Z Energy is one of New Zealand's largest fuel companies, providing around a third of New Zealand's total fuel needs. 

The Company has a network of around 300 service stations and truck stops, over 40 sites in their general aviation network, a 17% share in Refining NZ and a 25% stake in Fly Buys.

http://z.co.nz


----------



## System (30 March 2016)

On March 30th, 2016, Z Energy Limited changed its ASX code from ZNZ to ZEL.


----------



## piggybank (29 April 2016)

Yesterday 250 shares were traded, today 1,130,000


----------



## oldblue (30 April 2016)

piggybank said:


> Yesterday 250 shares were traded, today 1,130,000




Yes, the NZ Commerce Commission approved ZEL's purchase of the Caltex retail business in NZ, with a few divestment conditions. Shareprice up strongly.


----------



## bigdog (13 December 2019)

ASX biggest loser today is ZEL Z ENERGY LTD following ASX announcement

13/12/2019 7:31:04 AM Z Energy (ZEL) December Earnings Announcement (uploaded)

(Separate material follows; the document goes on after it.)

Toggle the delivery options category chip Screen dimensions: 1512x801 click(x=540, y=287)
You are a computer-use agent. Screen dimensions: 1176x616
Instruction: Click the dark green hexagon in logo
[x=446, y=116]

Because of weaker than expected refining margins, our response to the changes arising from MARPOL and lower forecast retail margins, Z Energy (Z) has revised its EBITDAF earnings guidance for FY20 to be between $350 million and $385 million from the previous range of $390 million to $430 million.

Consistent with our dividend policy, Z is reflecting the lower earnings outlook in our dividend guidance for FY20 of $0.40 per share, compared to previous guidance of $0.48 to $0.50 cents per share.
















104


----------



## The Triangle (13 August 2020)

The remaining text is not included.